CpSc 360

Lecture 13

 

Chapter 7 (continued)

 

·      Merging as a Way of Sorting Large Files on Disk

 

·      Opportunities for improvement

·      Hardware improvements

·      Increase the amount of RAM

·      Increase the number of disk drives

·      Increase the number I/O channels

·      Decrease the number of seeks using multiple-step merges

·      Merge runs together in groups rather than all together

·      Merge results of groups of runs, etc.

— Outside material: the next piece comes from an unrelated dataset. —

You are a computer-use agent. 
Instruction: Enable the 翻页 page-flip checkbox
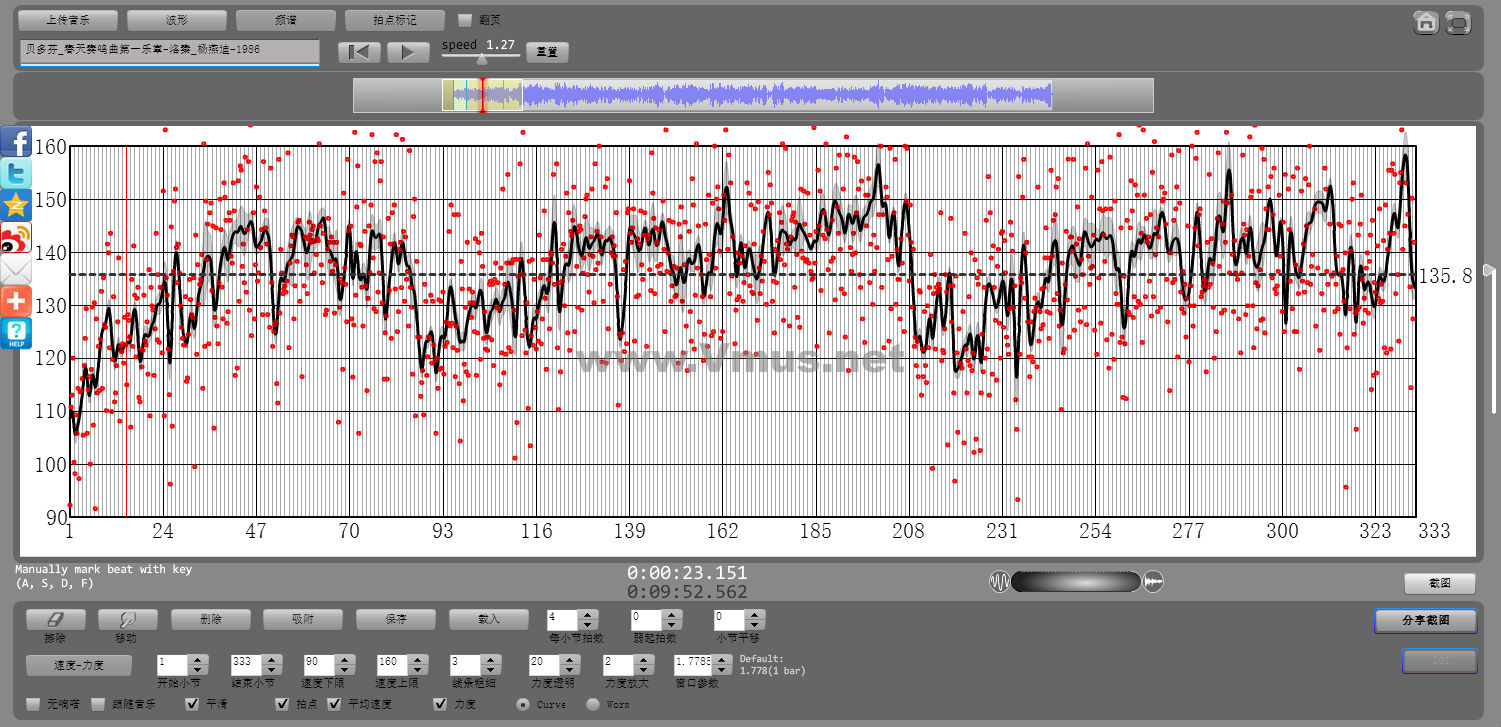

·      Construct a tree with dispersion factors of 2n where 2n is the number of files to be merged during each pass

·      E.g. if n=2 then starting with the final pass and working backwards, we would merge:

 

4, 16, 64, …   runs

 

·      Would some base other than 2 work better?

 

·      Algorithmically increase the lengths of the initial sorted runs

·      Longer runs ® fewer total runs

·      Fewer total runs ® a lower order merge

·      Lower order merge ® bigger buffers

·      Bigger buffers ® fewer seeks

·      But how do we get bigger buffers without buying more memory?

·      Use a replacement selection algorithm

·      Read a collection of records and sort them using heapsort.  This creates a heap of sorted values – the primary heap.

·      Don’t write out the whole heap but rather write out only the record in the heap with the smallest key value

·      Bring in a new record and compare the value of its key with that of the key just outputted

·      If the new key value  >= outputted key value, insert the new record into its proper place in the primary heap and again output the record with the smallest key value

·      If the new key value < outputted key value, place the record into a secondary heap of records with key values lower than those already written out. 

·      Continue until there are no more records in the primary heap or the secondary heap reaches capacity.  If the secondary heap reaches capacity, output the remainder of the primary heap make the secondary heap the primary heap, the primary heap the secondary heap and continue the process.

·      The replacement algorithm will output runs with approximately 2*P records, where the number of memory locations is P.

·      Since buffering of input and output is required (to reduce seeks and rotational latency times) and a secondary heap is required, the output runs will not reach 2*P.

·      If the number of records is sufficiently large, multi-step merging techniques provide far more benefits than the replacement algorithm.

·      Both techniques used together will generally be advantageous.

·      Find ways to overlap I/O operations

·      Use multiple disk drives

·      Use one drive for input and the other for output

·      I/O can be overlapped so transmission time can be reduces by as much as 50%

·      Seeking is virtually eliminated

·      Use double buffering for both input and output

·      Use additional disks (3,4,…)

·      Use additional processors for the sort phase

·      Multiprogramming is likely to reduce the performance of an external sort, (and any other job in the system) but overall system performance may increase

·      General rules for external sorts:

·      For in-RAM sorting, use heapsort for forming the original list of sorted elements in a run.  With it and double buffering, we can overlap input and output with internal processing.

·      Use as much RAM as possible.  It makes the runs longer and provides bigger and/or more buffers during the merge phase.

·      If the number of initial runs is so large that total seek and rotation time is much greater than total transmission time, use a multistep merge.  It increases the amount of transmission time but can decrease the number of seeks enormously.

·      Consider using replacement selection of initial run formation, especially if there is a possibility that the runs will be partially ordered.

·      Use more than one disk drive and I/O channel so reading and writing can overlap.  This is especially true if there are no other users on the system.

·      Keep in mind the fundamental elements of external sorting and their relative costs, and look for ways to take advantage of new architectures and systems, such as parallel processing and high-speed local area networks.